Hospitals account for a third of the $2.9 trillion annual U.S. health-care bill. Academic medical centers such as Jefferson, which has almost 1,000 beds and $2.1 billion in operating revenue, are among the most expensive places to get care because they’re equipped to handle the most complex cases. The Affordable Care Act, combined with pressure from employers to tamp down health-care costs, is nudging providers to treat people in the lowest-cost settings possible. That approach, doctors and economists agree, is better for patients and is essential for controlling medical spending in the U.S., which is higher than anywhere else in the world. It isn’t, however, great for hospitals. Insurers and the government pay medical providers mostly by volume: More tests, fancier treatments, and longer hospital stays mean more revenue. That’s why many hospitals are adding capacity. Two miles west of Jefferson, the Hospital of the University of Pennsylvania is planning a new tower to accommodate more patients.
The Affordable Care Act included incentives to help move patients away from costly hospital stays. The law created a payment model that allows Medicare providers to qualify for a share of the savings if they can reduce overall health-care costs in their areas. The question for hospitals such as Jefferson is whether getting paid for producing better results can make up for the revenue they lose by seeing fewer people. “Can you create a situation ultimately where you’re treating fewer people in the hospital and doing fewer higher-reimbursement treatments? That’s a real risk,” says Dan Steingart, a health-care analyst for Moody’s. “If your contracts only pay you on a pure fee-for-service basis, you’re basically shooting yourself in the foot.”

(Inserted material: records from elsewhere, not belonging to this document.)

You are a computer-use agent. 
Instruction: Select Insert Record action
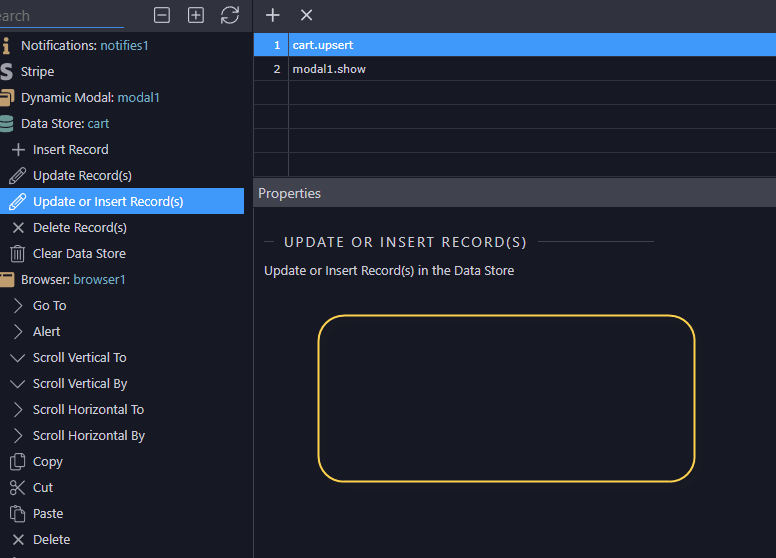pyautogui.click(x=70, y=149)
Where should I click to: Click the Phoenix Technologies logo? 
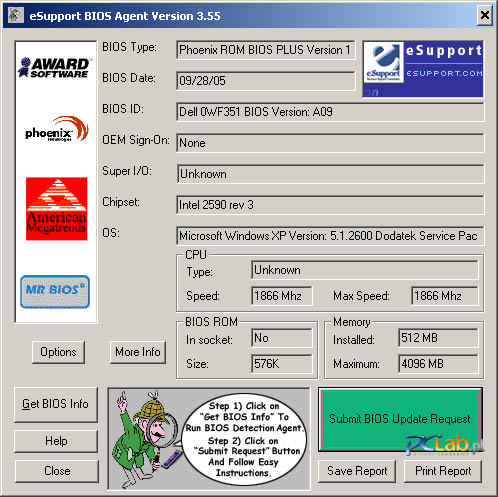tap(57, 129)
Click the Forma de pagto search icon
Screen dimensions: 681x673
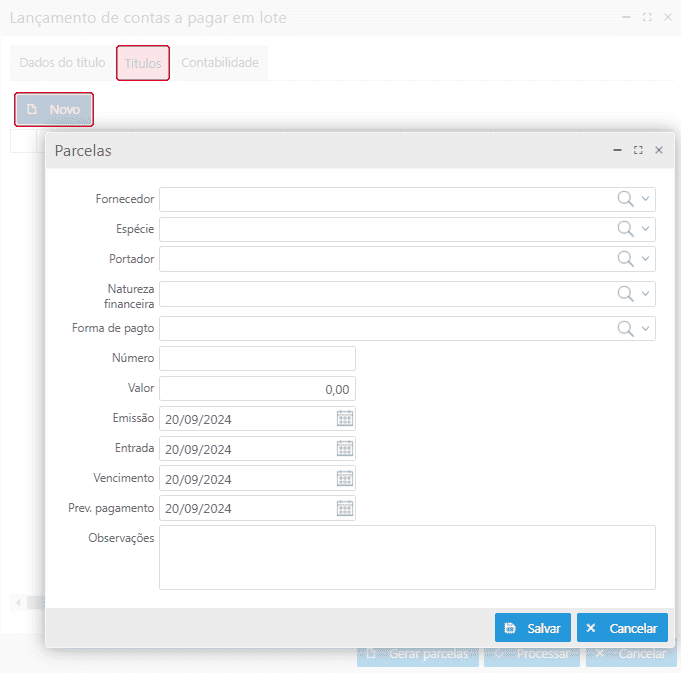(x=625, y=329)
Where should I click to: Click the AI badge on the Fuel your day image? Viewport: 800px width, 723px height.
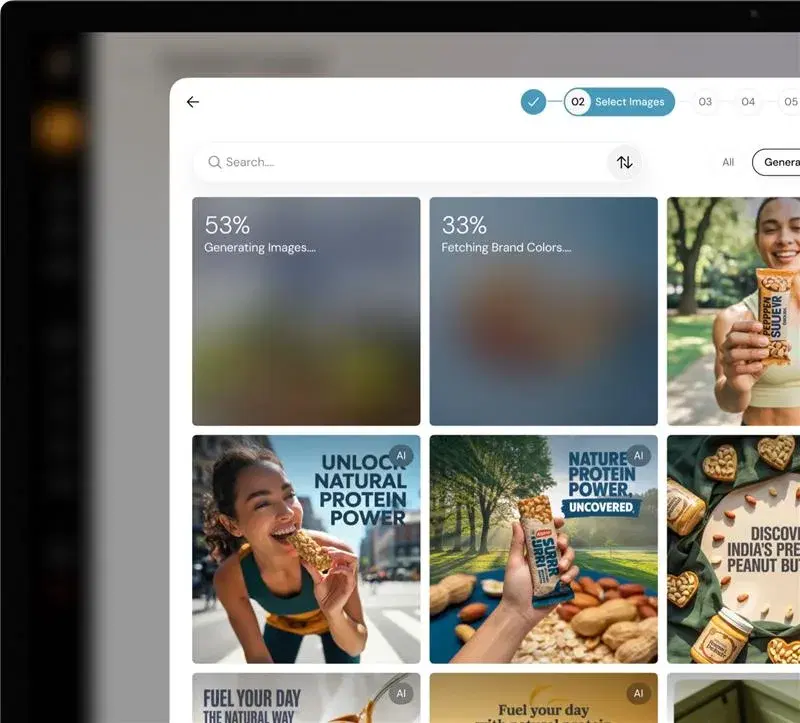pos(637,692)
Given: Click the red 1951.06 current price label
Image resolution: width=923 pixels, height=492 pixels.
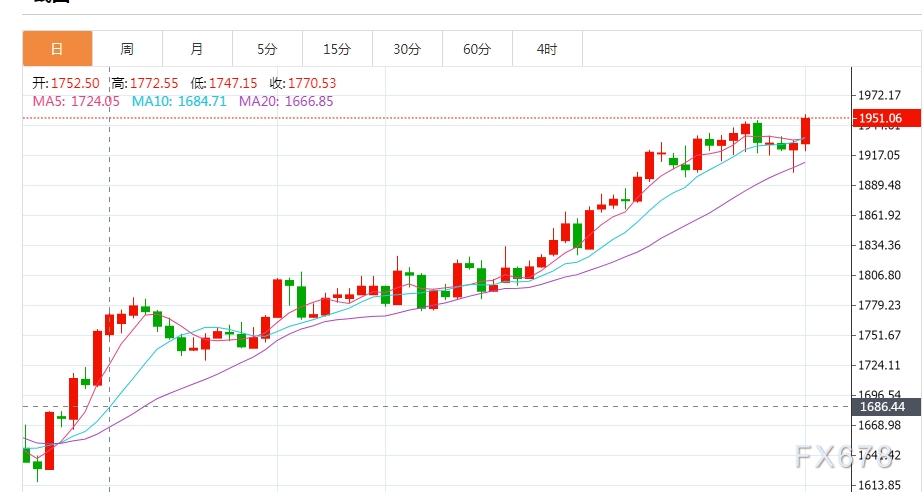Looking at the screenshot, I should click(x=887, y=118).
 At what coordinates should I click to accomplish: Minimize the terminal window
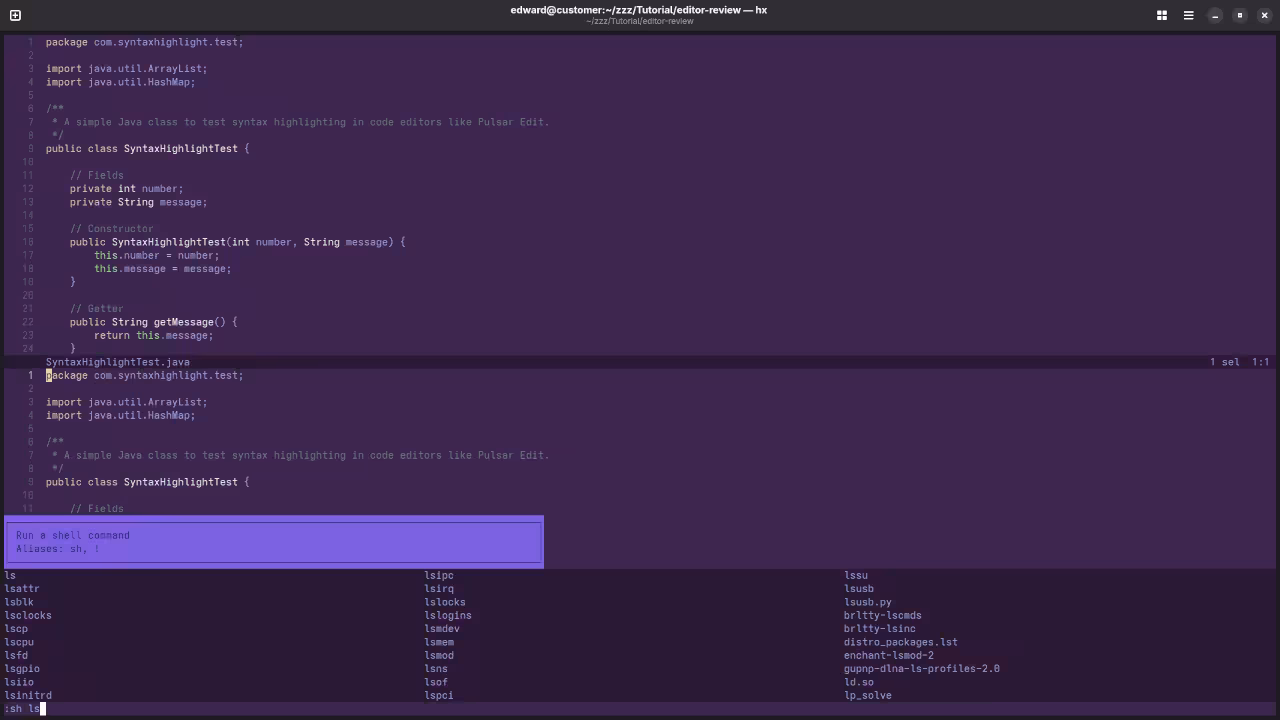[1215, 15]
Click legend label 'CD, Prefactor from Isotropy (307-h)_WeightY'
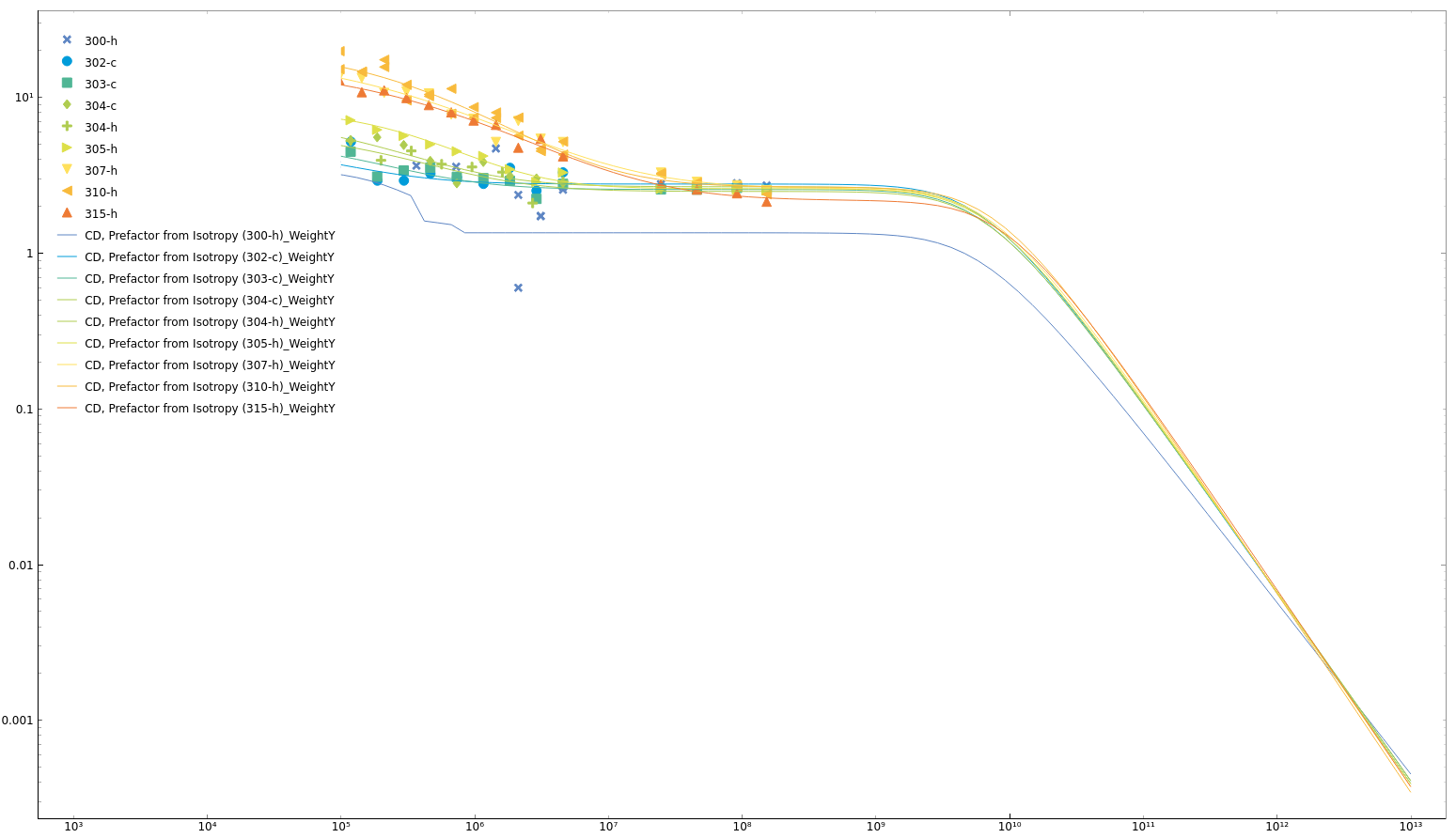Viewport: 1456px width, 838px height. [209, 365]

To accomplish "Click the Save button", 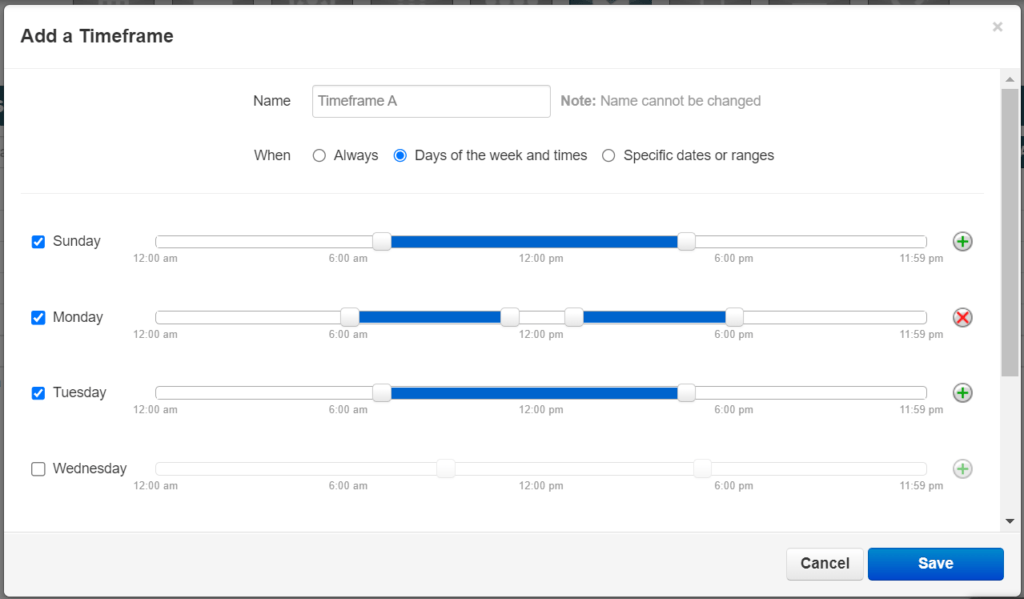I will point(935,564).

Klasko, who came to Jefferson in 2013 from University of South Florida Health, is betting insurers will increasingly follow Medicare’s lead. “If that transition happens in two years, then we look like geniuses,” says Judd Hollander, an emergency doctor who’s helping develop Jefferson’s push into virtual medicine, which involves more than 100 employees so far. “If that transition happens in 30 years, we don’t quite look like geniuses.”
The hospital began experimenting with video apps last fall. One afternoon in January, staff crowded around an iPad in Ellen Louka’s hospital room, briefing her daughter, who was at work, via video chat about the progress Louka was making after her hip replacement. The surgeon held an X-ray up to the camera and explained that the 79-year-old could bear weight on her new hip right away. “Jefferson believes that it’s worth doing, even though it’s not reimbursed,” says Sang Hoon Woo, a doctor who leads residents on such virtual rounds.
Soon, hospital staff will use the same technology to coordinate with primary-care physicians when patients go home. Eventually, doctors at Jefferson plan to have a “virtual emergency department” to remotely triage many of the 119,000 people who visit its ER every year. Physicians will be able to use a video connection to assess whether someone with chest pains should rush to the hospital, get checked out at an urgent-care center, or simply call her regular doctor. People with minor ailments such as the flu could get a video consult. Hollander says the goal is to make sure everyone in the emergency room really needs to be there. The real sign of success, he says, will be “when the ERs start closing.”